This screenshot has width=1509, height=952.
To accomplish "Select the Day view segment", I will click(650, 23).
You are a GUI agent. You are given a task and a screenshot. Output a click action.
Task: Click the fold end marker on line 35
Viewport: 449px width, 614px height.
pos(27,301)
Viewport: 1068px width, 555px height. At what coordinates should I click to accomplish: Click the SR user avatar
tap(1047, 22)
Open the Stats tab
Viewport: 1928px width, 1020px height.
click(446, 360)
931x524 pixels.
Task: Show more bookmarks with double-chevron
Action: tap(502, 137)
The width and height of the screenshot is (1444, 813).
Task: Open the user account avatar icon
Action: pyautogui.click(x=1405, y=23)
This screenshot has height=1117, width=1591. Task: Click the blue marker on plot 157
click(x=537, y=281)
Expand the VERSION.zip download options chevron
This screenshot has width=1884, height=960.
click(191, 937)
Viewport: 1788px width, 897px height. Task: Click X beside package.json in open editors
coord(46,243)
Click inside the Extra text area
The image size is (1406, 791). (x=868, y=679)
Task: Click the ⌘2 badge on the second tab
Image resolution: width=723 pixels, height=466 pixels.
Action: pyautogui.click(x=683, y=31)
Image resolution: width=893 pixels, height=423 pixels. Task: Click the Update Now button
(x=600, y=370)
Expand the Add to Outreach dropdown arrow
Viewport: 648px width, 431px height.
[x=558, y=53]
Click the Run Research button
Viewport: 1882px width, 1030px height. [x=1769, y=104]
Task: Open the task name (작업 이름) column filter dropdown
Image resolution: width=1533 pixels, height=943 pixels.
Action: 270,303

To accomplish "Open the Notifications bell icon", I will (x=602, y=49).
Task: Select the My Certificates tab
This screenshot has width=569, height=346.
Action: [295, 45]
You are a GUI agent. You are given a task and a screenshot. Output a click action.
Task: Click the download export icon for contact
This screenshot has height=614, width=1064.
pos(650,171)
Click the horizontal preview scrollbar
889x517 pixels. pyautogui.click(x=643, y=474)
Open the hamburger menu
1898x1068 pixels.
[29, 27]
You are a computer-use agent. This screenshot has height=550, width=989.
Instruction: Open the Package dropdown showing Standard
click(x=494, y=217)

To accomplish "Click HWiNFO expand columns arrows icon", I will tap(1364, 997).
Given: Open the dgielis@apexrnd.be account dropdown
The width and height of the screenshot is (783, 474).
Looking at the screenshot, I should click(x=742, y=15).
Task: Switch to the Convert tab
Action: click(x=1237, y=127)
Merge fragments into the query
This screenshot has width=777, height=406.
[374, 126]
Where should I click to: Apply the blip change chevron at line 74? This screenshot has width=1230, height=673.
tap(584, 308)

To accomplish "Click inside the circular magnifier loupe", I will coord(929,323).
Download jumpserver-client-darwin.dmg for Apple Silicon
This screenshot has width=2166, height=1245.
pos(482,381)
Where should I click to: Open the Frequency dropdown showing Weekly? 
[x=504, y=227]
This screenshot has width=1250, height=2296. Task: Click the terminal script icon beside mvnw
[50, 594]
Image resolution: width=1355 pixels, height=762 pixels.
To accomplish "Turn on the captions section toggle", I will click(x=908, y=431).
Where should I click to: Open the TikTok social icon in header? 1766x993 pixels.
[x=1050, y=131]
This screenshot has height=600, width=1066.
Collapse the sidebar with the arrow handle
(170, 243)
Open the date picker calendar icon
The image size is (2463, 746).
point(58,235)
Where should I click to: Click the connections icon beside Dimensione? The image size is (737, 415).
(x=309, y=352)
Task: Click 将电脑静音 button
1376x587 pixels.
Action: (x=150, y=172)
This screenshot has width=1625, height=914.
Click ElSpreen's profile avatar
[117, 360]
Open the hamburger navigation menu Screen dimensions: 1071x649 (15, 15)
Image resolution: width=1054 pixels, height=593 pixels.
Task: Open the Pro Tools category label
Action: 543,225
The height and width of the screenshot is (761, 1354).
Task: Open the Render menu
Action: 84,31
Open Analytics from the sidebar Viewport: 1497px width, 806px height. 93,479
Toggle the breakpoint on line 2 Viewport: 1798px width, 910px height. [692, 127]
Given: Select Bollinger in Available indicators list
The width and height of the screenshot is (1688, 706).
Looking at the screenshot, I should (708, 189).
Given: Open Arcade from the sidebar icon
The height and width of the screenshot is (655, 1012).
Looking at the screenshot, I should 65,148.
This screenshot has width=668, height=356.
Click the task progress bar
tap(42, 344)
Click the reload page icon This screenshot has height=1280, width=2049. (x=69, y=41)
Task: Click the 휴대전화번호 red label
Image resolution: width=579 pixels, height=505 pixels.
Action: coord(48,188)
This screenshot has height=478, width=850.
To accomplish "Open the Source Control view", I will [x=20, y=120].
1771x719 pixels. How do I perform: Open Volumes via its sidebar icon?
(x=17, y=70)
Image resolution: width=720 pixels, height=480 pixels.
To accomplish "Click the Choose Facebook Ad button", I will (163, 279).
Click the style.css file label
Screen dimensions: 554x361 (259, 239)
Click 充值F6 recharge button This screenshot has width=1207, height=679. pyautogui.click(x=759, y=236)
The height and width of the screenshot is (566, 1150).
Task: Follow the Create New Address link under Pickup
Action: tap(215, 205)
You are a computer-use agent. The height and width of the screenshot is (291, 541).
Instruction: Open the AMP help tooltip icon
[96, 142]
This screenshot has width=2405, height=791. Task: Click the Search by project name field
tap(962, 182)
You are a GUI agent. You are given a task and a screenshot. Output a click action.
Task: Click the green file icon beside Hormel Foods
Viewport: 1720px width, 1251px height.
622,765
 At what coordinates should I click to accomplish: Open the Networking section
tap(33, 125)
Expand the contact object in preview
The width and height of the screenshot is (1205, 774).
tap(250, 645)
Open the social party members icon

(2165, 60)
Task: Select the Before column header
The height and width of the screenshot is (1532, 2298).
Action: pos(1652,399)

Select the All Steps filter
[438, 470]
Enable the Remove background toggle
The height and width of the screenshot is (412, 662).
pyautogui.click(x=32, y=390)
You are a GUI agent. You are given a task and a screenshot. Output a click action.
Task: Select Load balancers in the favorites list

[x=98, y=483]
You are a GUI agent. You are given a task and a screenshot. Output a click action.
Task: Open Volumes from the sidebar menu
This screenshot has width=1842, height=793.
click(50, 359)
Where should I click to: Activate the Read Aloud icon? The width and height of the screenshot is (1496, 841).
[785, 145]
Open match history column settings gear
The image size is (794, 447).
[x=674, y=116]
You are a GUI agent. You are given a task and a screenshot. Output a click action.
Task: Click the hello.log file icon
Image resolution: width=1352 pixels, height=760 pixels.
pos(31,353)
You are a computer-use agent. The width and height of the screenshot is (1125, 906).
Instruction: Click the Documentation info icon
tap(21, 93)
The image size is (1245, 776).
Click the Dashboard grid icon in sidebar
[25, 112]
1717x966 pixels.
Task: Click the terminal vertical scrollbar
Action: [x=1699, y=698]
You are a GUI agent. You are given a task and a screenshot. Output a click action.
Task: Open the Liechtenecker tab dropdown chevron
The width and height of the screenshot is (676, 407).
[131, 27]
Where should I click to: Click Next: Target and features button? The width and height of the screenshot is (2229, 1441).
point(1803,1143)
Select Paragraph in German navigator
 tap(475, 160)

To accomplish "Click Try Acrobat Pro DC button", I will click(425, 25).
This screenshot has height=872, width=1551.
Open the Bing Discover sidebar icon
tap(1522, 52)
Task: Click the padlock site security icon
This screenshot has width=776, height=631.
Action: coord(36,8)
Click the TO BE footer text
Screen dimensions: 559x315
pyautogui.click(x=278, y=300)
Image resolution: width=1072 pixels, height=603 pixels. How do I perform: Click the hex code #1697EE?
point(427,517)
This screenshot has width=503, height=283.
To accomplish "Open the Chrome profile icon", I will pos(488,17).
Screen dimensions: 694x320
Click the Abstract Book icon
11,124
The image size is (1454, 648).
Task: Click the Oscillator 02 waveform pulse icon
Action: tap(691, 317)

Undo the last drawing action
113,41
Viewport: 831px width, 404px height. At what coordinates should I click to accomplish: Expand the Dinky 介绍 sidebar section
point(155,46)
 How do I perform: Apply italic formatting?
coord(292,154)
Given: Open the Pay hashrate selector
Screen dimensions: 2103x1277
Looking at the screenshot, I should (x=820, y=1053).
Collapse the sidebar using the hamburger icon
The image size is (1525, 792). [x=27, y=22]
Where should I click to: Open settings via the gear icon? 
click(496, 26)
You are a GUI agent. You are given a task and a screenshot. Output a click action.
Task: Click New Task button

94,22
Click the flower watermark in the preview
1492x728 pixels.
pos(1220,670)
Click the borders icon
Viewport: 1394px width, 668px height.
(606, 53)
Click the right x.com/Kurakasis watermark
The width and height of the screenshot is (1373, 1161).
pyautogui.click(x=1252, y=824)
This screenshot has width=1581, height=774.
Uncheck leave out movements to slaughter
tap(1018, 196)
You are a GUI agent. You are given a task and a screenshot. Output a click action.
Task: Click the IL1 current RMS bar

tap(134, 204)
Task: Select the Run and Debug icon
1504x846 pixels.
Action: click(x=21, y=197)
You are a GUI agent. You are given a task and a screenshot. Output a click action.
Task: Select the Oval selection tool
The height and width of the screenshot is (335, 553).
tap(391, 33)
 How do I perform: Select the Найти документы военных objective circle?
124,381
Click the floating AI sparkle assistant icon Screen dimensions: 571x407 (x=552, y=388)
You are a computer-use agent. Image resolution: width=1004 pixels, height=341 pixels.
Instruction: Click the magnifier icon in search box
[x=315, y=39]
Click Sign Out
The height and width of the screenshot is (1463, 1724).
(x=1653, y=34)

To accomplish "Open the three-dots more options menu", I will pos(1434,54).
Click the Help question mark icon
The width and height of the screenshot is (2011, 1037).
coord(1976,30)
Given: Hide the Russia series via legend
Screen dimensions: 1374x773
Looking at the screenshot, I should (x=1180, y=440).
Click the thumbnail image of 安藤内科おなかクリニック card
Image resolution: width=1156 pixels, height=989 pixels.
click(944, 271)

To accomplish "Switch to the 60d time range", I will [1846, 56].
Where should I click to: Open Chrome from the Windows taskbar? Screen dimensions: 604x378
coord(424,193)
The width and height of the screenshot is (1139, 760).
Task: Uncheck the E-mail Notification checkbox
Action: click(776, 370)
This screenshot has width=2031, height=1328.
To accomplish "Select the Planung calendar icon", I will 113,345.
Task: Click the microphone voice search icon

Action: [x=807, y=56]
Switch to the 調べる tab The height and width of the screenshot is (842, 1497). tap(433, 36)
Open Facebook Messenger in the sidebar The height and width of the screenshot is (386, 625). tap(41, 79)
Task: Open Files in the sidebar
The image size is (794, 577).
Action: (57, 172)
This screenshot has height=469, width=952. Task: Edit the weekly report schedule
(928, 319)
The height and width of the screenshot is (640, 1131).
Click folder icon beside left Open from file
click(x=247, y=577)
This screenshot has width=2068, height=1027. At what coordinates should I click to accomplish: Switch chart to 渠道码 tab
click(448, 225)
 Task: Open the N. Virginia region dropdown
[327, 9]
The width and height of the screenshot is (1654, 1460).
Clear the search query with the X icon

* Work order *
Output must consist only of the listing's lines from the first through the line with "Task: Click the ⌘2 badge on the second tab", reproduced word for word.

* Reply to the exercise *
This screenshot has width=1509, height=952.
To accomplish "Select the Day view segment", I will click(650, 23).
You are a GUI agent. You are given a task and a screenshot. Output a click action.
Task: Click the fold end marker on line 35
Viewport: 449px width, 614px height.
pos(27,301)
Viewport: 1068px width, 555px height. At what coordinates should I click to accomplish: Click the SR user avatar
tap(1047, 22)
Open the Stats tab
Viewport: 1928px width, 1020px height.
click(446, 360)
931x524 pixels.
Task: Show more bookmarks with double-chevron
Action: tap(502, 137)
The width and height of the screenshot is (1444, 813).
Task: Open the user account avatar icon
Action: pyautogui.click(x=1405, y=23)
This screenshot has height=1117, width=1591. Task: Click the blue marker on plot 157
click(x=537, y=281)
Expand the VERSION.zip download options chevron
This screenshot has width=1884, height=960.
click(191, 937)
Viewport: 1788px width, 897px height. Task: Click X beside package.json in open editors
coord(46,243)
Click inside the Extra text area
The image size is (1406, 791). (x=868, y=679)
Task: Click the ⌘2 badge on the second tab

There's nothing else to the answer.